_What is expected:_
Give the entries from their start through the line containing "Action: 91,55" as a JSON list of strings, one string per line, with blank lines omitted and the pictures left out.

_Dataset excerpts:_
* * * * *

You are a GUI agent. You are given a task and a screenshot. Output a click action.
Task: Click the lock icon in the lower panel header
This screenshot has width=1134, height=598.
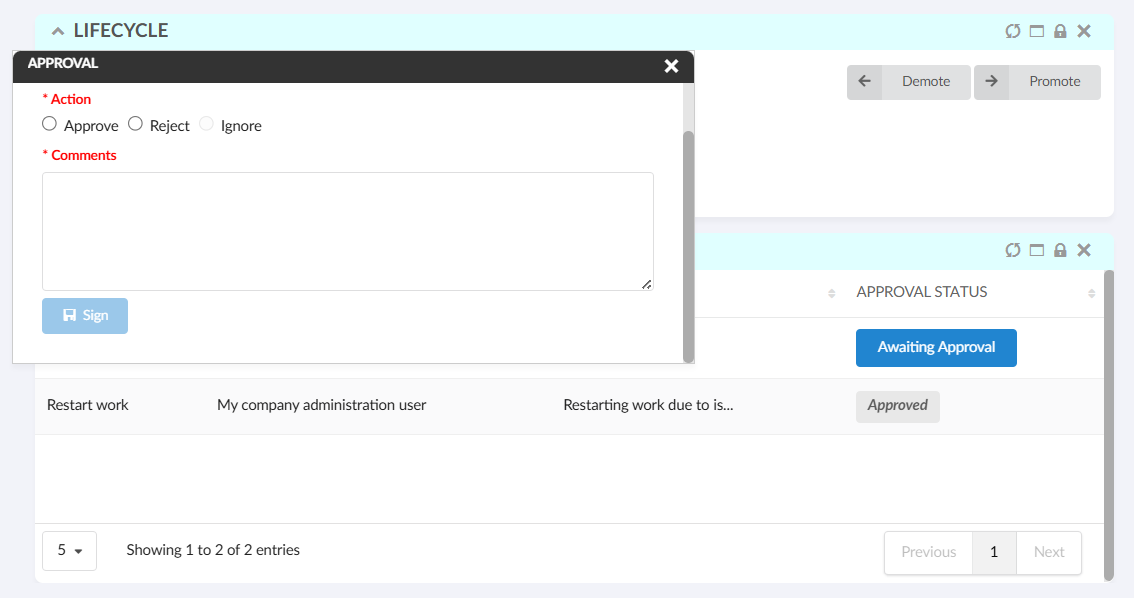click(1060, 250)
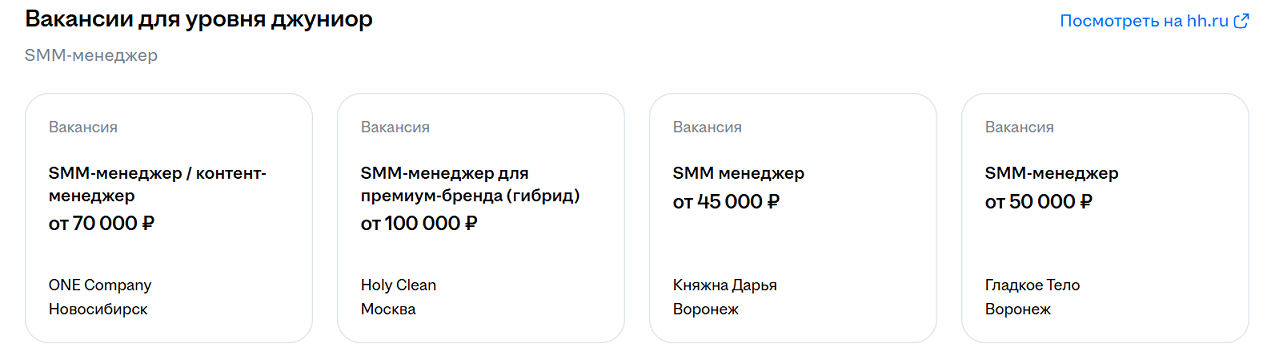Screen dimensions: 1275x360
Task: Click the SMM-менеджер subtitle under the heading
Action: 91,55
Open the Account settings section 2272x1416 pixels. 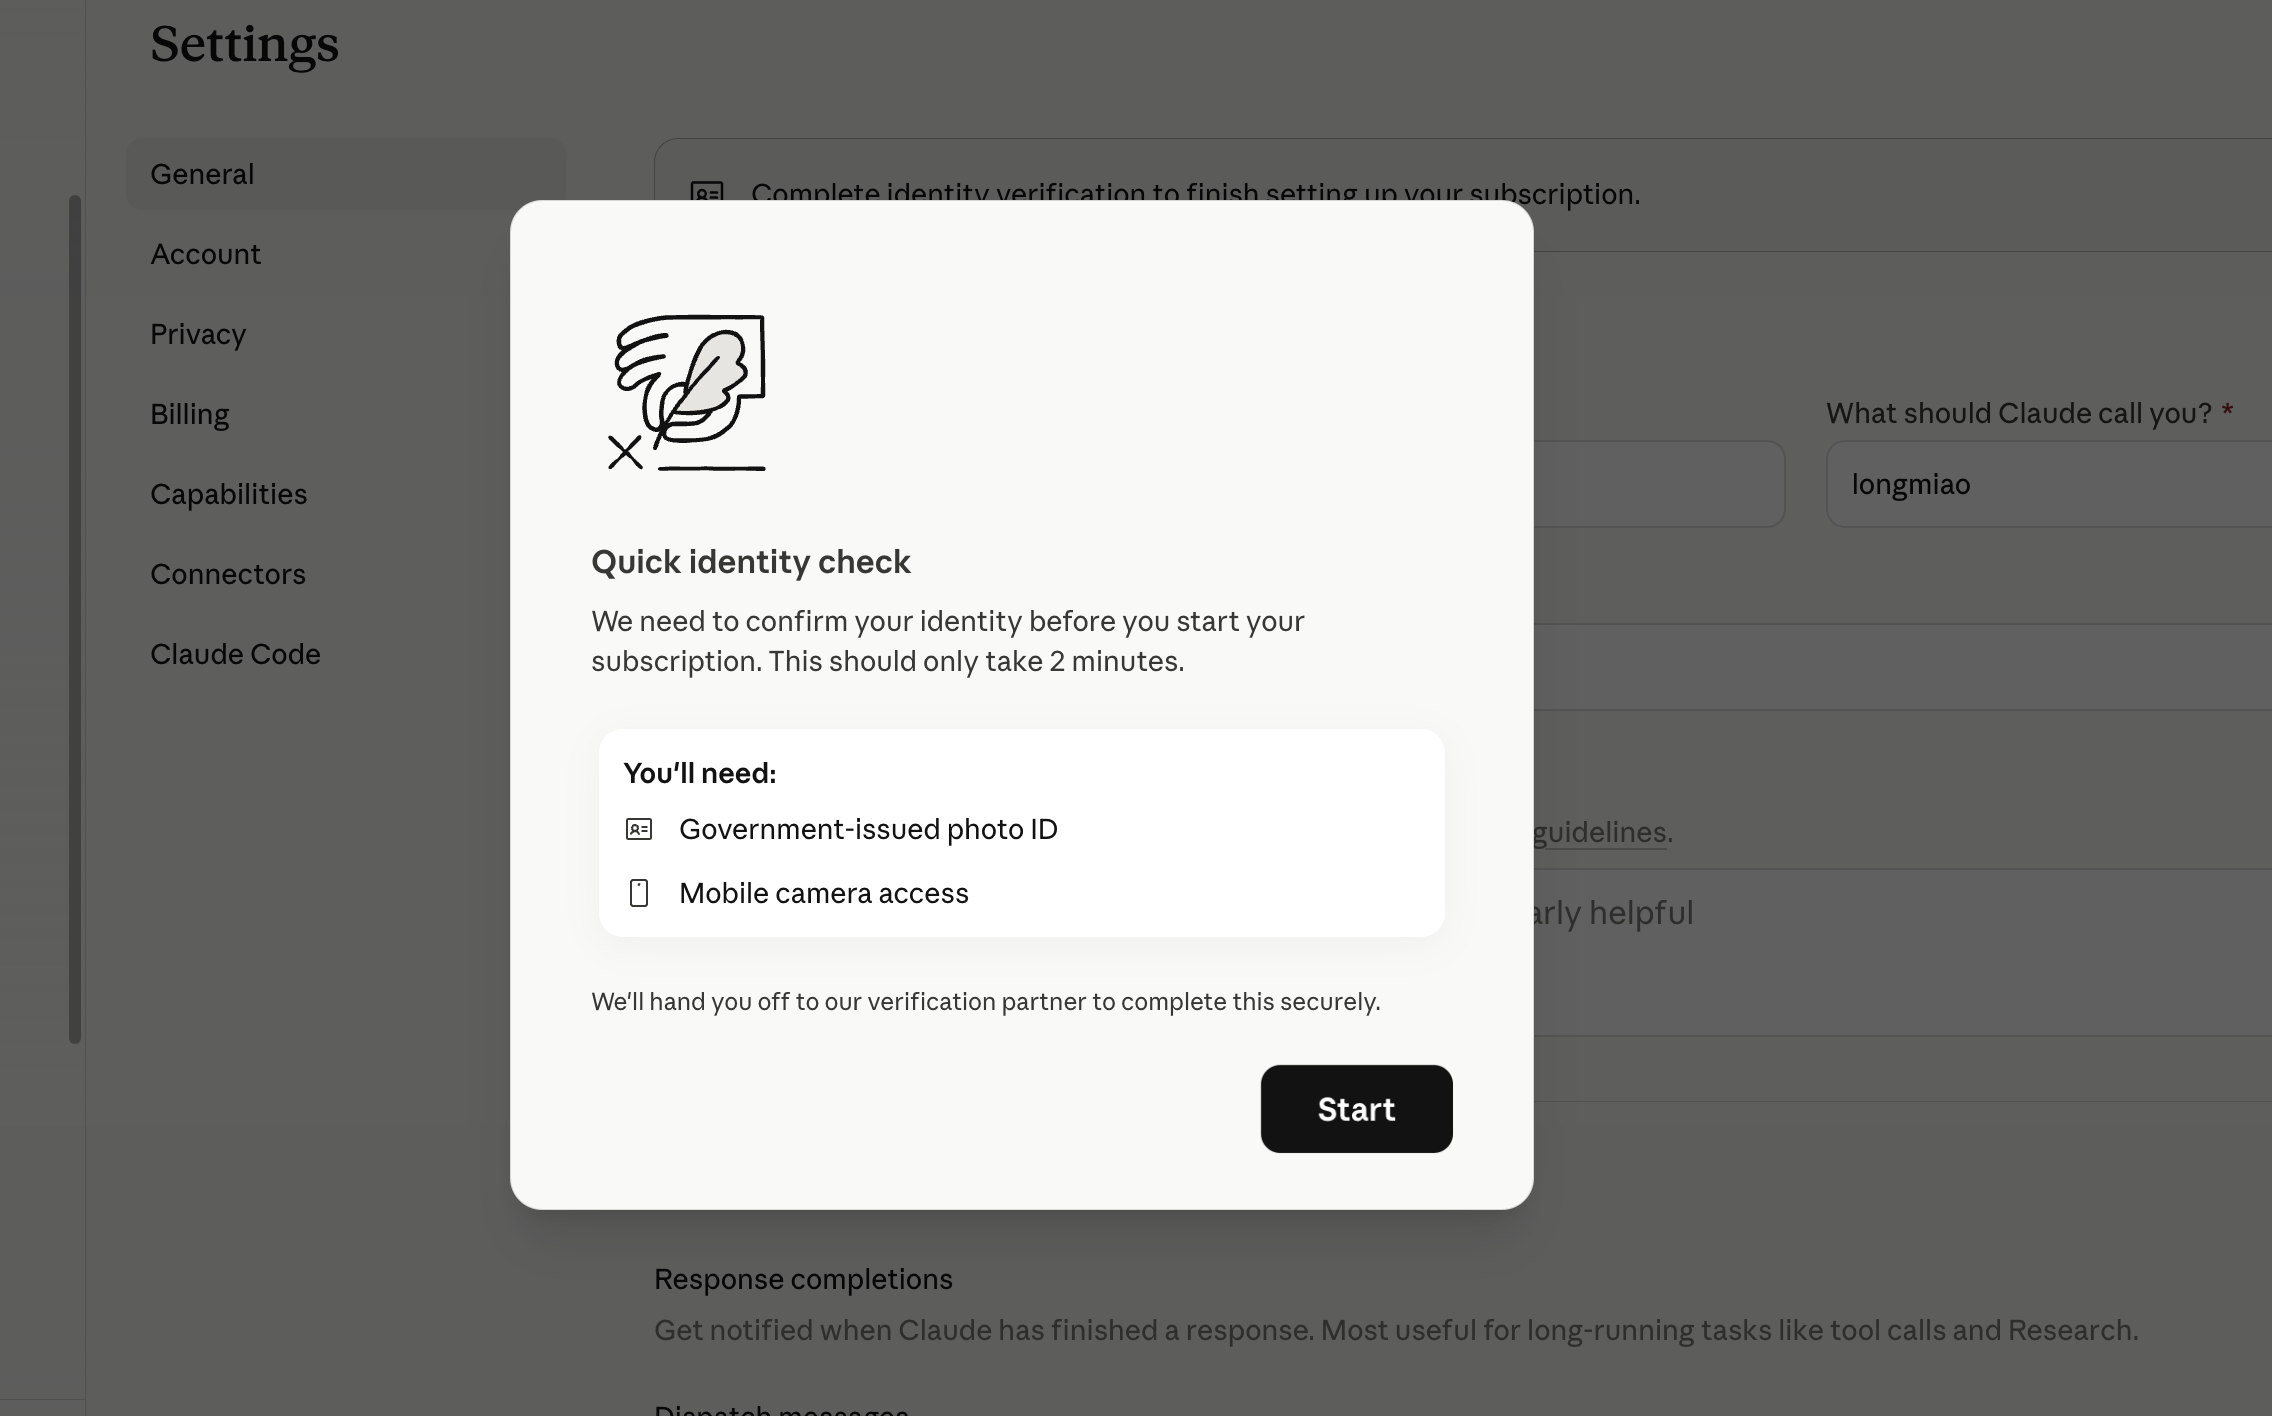click(205, 254)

* * * * *

_Written reply:_
[
  "You are a GUI agent. You are given a task and a screenshot. Output a click action.",
  "Task: Click the lock icon in the lower panel header",
  "This screenshot has width=1134, height=598.",
  "click(1060, 250)",
  "Screen dimensions: 1275x360",
  "Task: Click the SMM-менеджер subtitle under the heading",
  "Action: 91,55"
]